WHAT YOU NEED TO DO |
Find each line below containing the word "agent" and copy it.

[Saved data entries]
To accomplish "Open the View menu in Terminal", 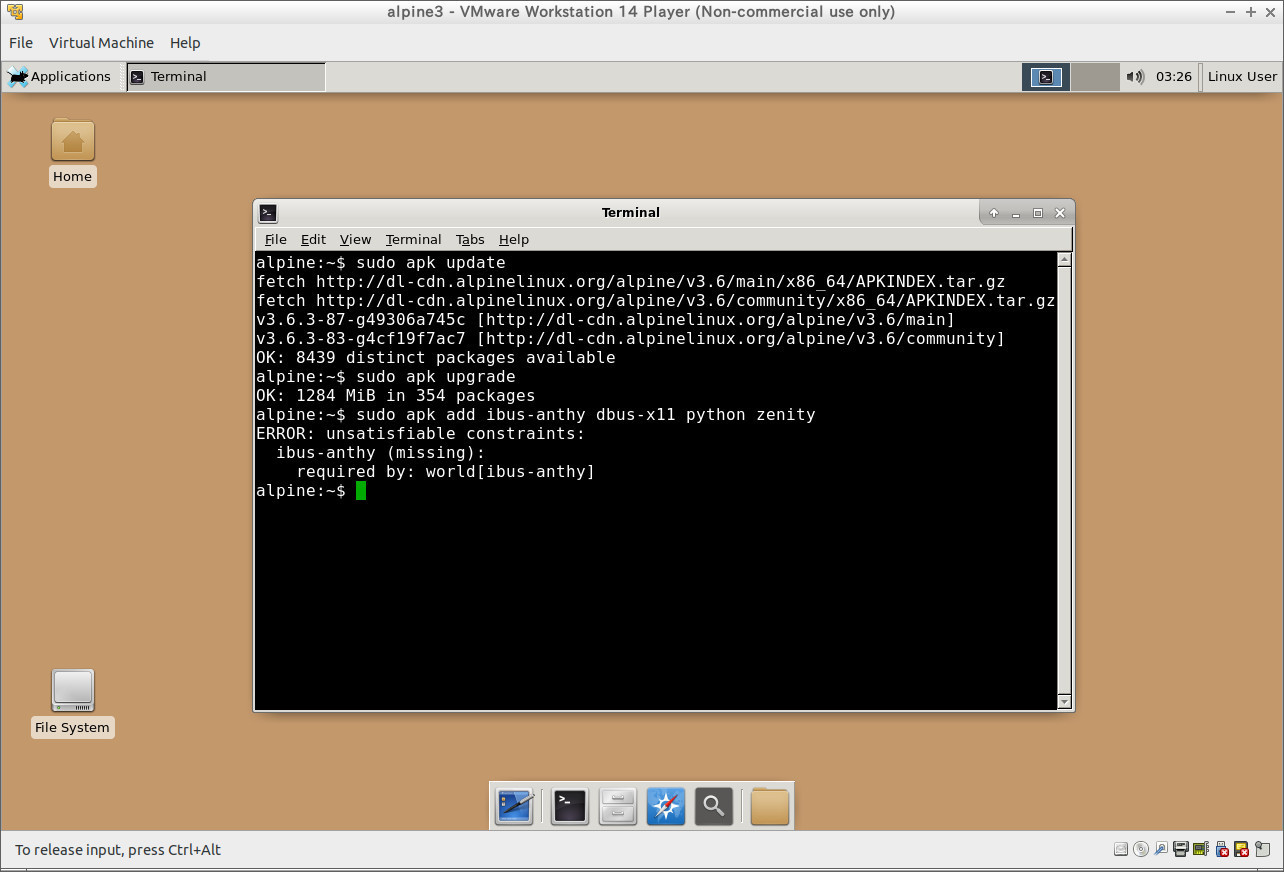I will [355, 239].
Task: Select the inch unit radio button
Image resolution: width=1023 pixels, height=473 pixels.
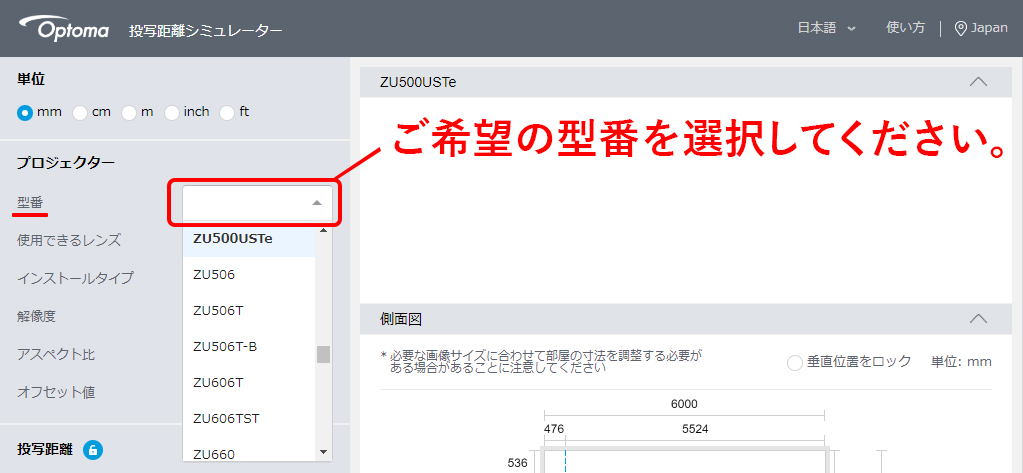Action: point(172,112)
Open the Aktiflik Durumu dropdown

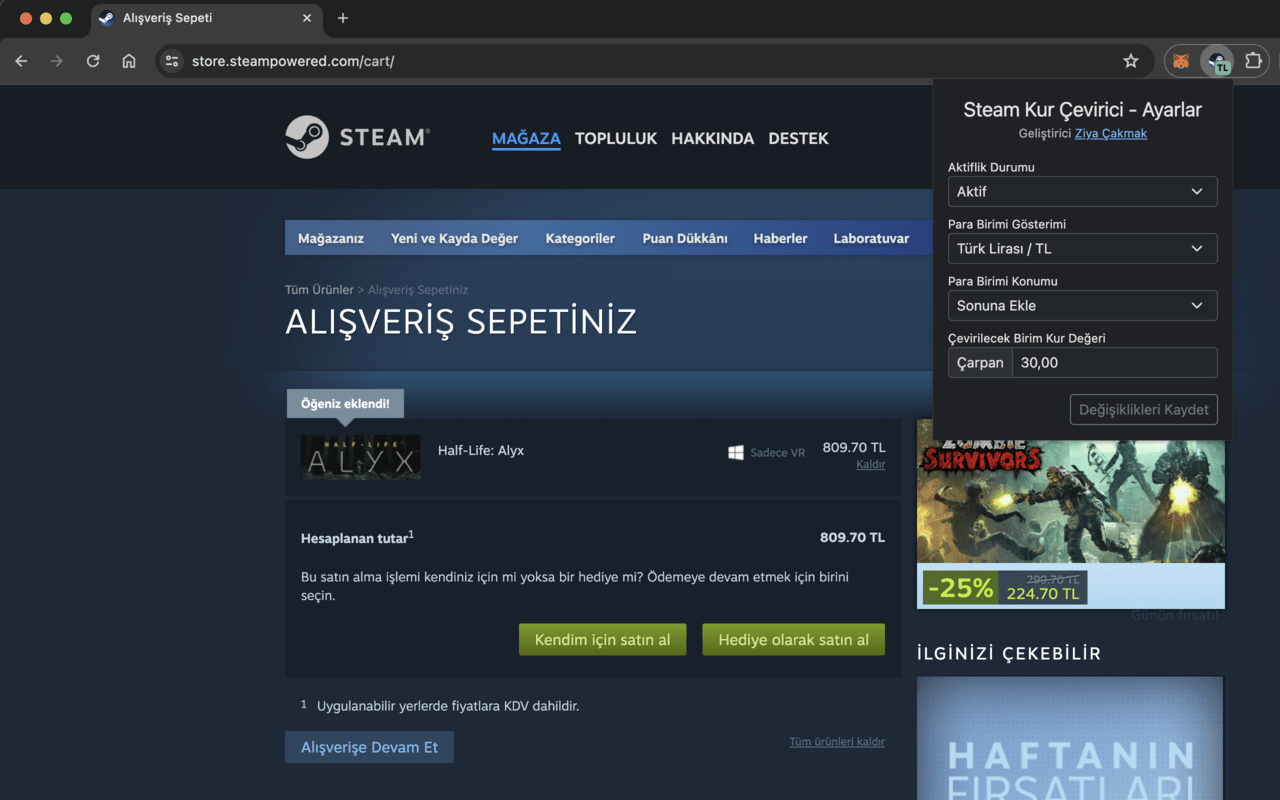(x=1082, y=191)
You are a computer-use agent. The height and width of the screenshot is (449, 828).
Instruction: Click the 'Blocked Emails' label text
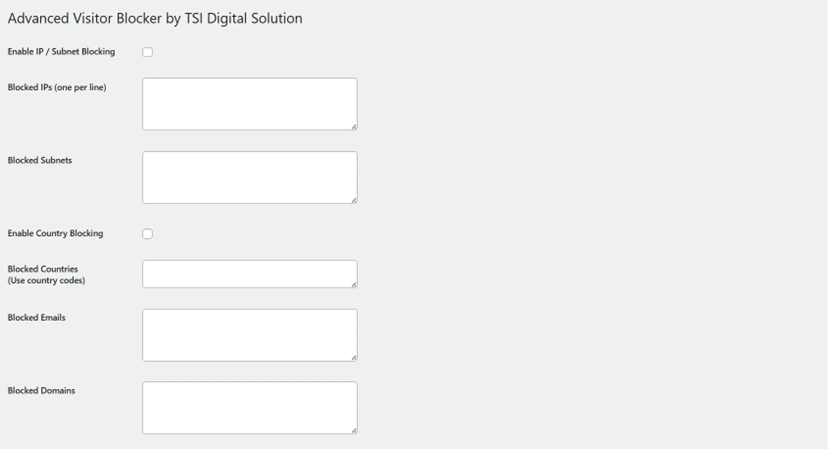point(37,318)
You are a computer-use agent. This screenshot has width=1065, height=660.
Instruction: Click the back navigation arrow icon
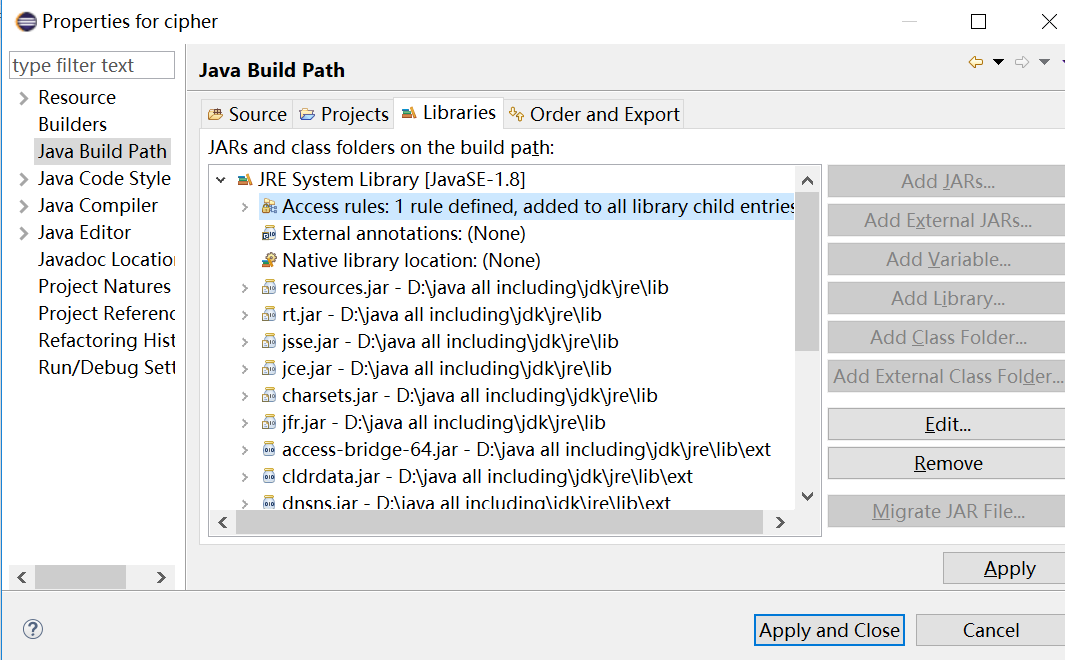click(976, 62)
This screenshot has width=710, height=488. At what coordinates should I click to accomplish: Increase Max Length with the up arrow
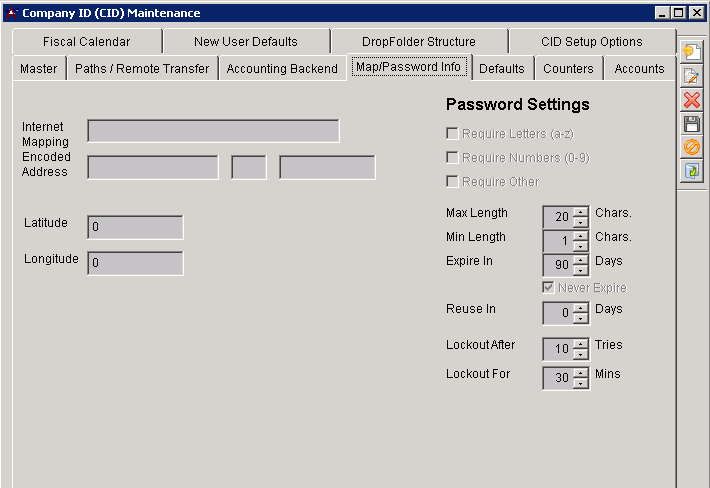click(581, 211)
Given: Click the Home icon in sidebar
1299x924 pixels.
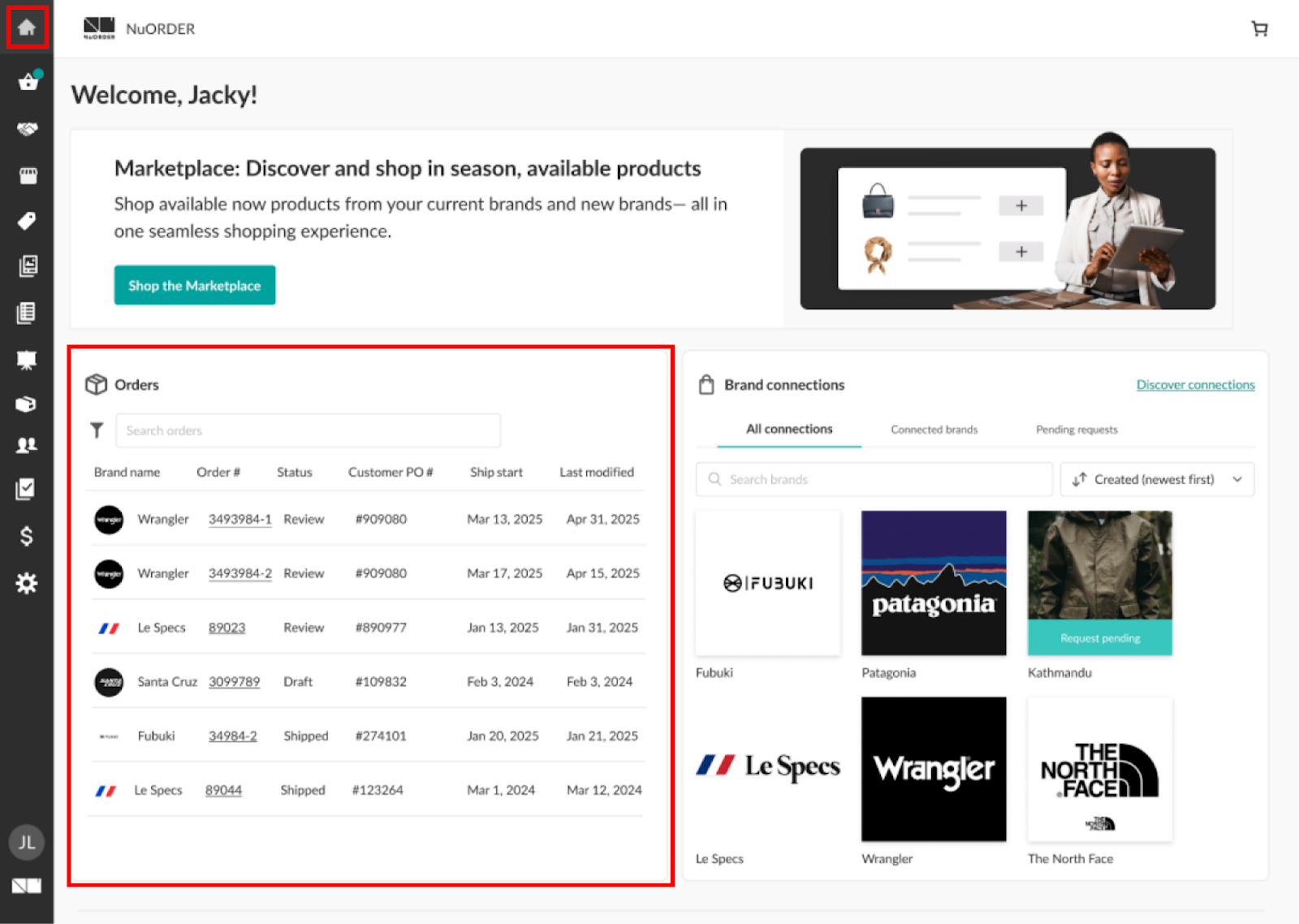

OUTPUT FOR THIS TASK |
You are a computer-use agent. The height and width of the screenshot is (449, 828).
You are a computer-use agent. This screenshot has width=1065, height=660.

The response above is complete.